GünAz TV
- GünAz TV logo
- Broadcast area: Europe, West Asia, North Africa, Central Asia
- Headquarters: Chicago, United States

Programming
- Language: Azerbaijani

Ownership
- Owner: Ahmad Obali

History
- Launched: 2004

Links
- Webcast: gunaz.tv/az/live-tv/
- Website: gunaz.tv

= GünAz TV =

Azerbaijani television channel

GünAz TV (گون‌آذ تی‌وی) is an Azerbaijani-language television channel based in Chicago and broadcasting in Europe, West Asia, North Africa, and Central Asia. It is run by Ahmad Obali, who founded it in 2004. Ideologically, the television channel promotes a pan-Turkist viewpoint and supports ethnic Azerbaijani separatism in Iran.

== History ==
The channel has its origins in 2004, when Ahmad Obali founded it with the self-proclaimed purpose of protecting the rights of Iranian Azerbaijanis. It seeks peaceful and cultural action against racism and discriminatory government policies in Iran. It was given the name GünAz, a portmanteau made up from "Güney Azərbaycan" (گونئی آذربایجان), which translates to "South Azerbaijan", a term used by Azerbaijani irridentists to describe Iranian Azerbaijan. In explaining his and his colleagues' goals, Ahmad Obali explained:
“Our activists want an independent South Azerbaijan because we will do much better once we are independent. We can move toward a union with North Azerbaijan, join the Council of Europe, and embrace Western values."
The overwhelming majority of the channel's content has been anti-Iranian, with a 2014 study by an Iranian-Azerbaijani researcher finding that 86.64% of all programs broadcast on the channel have been aimed at portraying Iran negatively, without a single one portraying it positively.

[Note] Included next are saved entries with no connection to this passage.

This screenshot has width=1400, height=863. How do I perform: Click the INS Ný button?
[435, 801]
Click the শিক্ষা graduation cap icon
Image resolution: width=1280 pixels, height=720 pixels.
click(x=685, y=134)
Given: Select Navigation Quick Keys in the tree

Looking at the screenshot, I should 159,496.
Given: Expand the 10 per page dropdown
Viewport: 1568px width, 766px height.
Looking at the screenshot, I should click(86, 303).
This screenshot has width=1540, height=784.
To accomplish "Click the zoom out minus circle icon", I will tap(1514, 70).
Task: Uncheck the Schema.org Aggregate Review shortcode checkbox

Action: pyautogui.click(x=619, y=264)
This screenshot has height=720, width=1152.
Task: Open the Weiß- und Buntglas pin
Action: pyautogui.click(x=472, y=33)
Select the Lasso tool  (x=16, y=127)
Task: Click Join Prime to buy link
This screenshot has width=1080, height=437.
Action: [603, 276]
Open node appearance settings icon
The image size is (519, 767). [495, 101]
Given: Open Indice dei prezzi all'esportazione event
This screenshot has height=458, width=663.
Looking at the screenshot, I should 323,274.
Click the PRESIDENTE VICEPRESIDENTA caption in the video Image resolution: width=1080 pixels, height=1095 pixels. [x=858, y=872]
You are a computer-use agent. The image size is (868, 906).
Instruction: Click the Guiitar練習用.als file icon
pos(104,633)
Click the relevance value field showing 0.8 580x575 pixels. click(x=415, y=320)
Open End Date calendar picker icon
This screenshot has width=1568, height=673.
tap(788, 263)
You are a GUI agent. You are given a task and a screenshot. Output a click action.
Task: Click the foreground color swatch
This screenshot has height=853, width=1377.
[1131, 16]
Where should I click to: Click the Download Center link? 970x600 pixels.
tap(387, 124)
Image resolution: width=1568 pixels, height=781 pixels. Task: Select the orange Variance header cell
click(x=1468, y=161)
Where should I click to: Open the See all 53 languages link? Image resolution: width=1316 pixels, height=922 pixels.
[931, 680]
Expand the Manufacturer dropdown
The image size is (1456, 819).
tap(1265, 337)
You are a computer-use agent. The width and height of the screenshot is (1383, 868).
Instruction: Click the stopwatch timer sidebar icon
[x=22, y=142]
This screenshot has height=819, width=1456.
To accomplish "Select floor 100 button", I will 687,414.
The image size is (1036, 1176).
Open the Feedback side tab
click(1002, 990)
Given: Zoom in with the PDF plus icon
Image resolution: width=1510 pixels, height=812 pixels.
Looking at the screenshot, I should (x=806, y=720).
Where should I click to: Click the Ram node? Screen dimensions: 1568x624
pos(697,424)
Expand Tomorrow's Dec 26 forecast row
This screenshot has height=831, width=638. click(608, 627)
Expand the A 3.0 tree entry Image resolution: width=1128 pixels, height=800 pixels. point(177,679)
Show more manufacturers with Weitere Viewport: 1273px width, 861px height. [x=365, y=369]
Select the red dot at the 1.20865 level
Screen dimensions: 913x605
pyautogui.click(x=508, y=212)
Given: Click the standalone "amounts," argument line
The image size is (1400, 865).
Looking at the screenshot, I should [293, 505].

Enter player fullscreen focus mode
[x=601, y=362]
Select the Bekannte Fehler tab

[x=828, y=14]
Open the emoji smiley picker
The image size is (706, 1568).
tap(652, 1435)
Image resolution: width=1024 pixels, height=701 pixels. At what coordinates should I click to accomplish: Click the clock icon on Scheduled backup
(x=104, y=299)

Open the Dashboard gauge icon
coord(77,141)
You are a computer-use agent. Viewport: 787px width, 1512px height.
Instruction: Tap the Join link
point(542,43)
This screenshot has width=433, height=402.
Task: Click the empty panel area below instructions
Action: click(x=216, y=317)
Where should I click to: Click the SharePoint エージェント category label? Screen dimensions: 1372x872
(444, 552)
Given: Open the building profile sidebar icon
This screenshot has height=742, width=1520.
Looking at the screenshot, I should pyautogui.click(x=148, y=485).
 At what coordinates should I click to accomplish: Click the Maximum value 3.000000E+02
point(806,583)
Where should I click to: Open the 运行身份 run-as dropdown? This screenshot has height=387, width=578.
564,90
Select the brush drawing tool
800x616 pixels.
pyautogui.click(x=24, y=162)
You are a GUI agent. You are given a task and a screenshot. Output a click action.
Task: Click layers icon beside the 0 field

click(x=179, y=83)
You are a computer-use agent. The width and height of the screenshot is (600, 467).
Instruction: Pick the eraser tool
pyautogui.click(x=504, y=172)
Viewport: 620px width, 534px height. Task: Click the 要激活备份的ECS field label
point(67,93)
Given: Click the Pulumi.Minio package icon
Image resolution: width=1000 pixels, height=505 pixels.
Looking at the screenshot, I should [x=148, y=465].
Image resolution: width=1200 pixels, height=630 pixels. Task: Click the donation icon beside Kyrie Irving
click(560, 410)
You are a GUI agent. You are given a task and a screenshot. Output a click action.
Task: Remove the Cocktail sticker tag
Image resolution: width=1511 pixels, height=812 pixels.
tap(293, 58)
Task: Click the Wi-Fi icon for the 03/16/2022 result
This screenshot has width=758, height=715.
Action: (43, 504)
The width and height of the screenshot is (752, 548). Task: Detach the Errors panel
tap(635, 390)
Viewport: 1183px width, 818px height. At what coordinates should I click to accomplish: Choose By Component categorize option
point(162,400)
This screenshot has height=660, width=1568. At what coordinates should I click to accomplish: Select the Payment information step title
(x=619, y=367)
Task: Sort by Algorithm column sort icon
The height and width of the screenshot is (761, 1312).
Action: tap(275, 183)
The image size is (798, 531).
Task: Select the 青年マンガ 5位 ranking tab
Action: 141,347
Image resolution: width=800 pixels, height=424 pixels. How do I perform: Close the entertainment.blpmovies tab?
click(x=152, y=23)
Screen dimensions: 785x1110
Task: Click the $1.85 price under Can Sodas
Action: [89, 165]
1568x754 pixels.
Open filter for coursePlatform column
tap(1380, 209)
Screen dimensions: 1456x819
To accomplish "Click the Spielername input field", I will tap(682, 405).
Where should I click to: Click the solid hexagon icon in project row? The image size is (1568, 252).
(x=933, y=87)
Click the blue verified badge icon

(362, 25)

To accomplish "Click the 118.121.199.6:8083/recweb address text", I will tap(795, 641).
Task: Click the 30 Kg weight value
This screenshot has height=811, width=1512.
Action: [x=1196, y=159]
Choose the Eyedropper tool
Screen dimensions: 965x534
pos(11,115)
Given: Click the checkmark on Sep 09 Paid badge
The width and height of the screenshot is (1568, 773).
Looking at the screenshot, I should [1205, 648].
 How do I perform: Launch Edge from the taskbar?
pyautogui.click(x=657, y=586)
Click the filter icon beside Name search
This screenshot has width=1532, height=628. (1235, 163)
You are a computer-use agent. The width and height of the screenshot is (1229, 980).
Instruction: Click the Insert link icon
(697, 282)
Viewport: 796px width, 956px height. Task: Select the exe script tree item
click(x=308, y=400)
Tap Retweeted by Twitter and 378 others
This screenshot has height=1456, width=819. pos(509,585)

In 2006, it was banned from broadcasting via Türksat in response to an Iranian complaint following the channel's calling on Iranian Azerbaijanis to engage in terrorism against the state during the 2006 protests in Iran, as well as a Turkish state investigation that concluded foreign intelligence agencies were behind its operation. From that point on, the channel has broadcast only from TelStar and Hot bird satellites. Reportedly, the loss of their ability to use Türksat heavily reduced the channel's viewership within Iran.

In 2019, GünAz TV played a role in the spreading the story of Zahra Navidpour's alleged rape by Iranian MP Salman Khodadadi by publishing an interview with her. The interview included several audio files that were claimed to be evidence of sexual assault. Khodadadi rejected the accusations made by her in the interview and was later tried and acquitted of charges by the Supreme Court.

== Funding ==
According to Obali, GünAz TV receives all of its funding from viewer donations, being entirely independent of any governmental support. However, it has never publicly disclosed its financial resources or sources of funding.

The government-backed Congress of World Azerbaijanis have also supported the channel. Asides from the Azerbaijani government, Turkey accused the American Central Intelligence Agency (CIA) of renting the satellite channels used to host GünAz in 2006.

== Controversy ==

=== Racism against Kurds and Persians ===
Numerous articles on their website and statements during broadcasts have expressed racist views towards the ethnically Kurdish population of West Azerbaijan province. Their website regularly publishes articles calling Kurds primitive, criminal, and inclined towards terrorism.
=== CIA connections ===
According to a 2006 article by the Hürriyet newspaper, following a complaint about GünAz TV from the Iranian foreign ministry, the Turkish government launched an investigation into the channel. As a result of the technical analysis, It was discovered that the United States' Central Intelligence Agency had been renting channels from Türksat, including the ones used for GünAz TV and a Kurdish separatist channel, with the purpose of broadcasting anti-government propaganda activities into Iran. This resulted in the channel being banned from broadcasting via Turkey.

=== Assault on Obali ===
On 20 May 2023, reports came out claiming that GünAz TV owner Ahmad Obali had been hospitalized, following a heavy beating that caused him to have to be attached to a breathing device. The prominent Azerbaijani Yeni Müsavat newspaper suggested that it was the work of Iranian intelligence, and Azerbaijani Member of Parliament Fazil Mustafa threatened Iran with retaliation. Other Azerbaijani news media, including modern.az and AzerNews, blamed 'Armenian terrorist groups' for the assault. However, the San Jose police department’s office of chief of police issued a press release, revealing that Obali identified his son Deniz Obali, who had been booked at the Santa Clara County Main Jail for attempted murder, as the person responsible for assaulting him.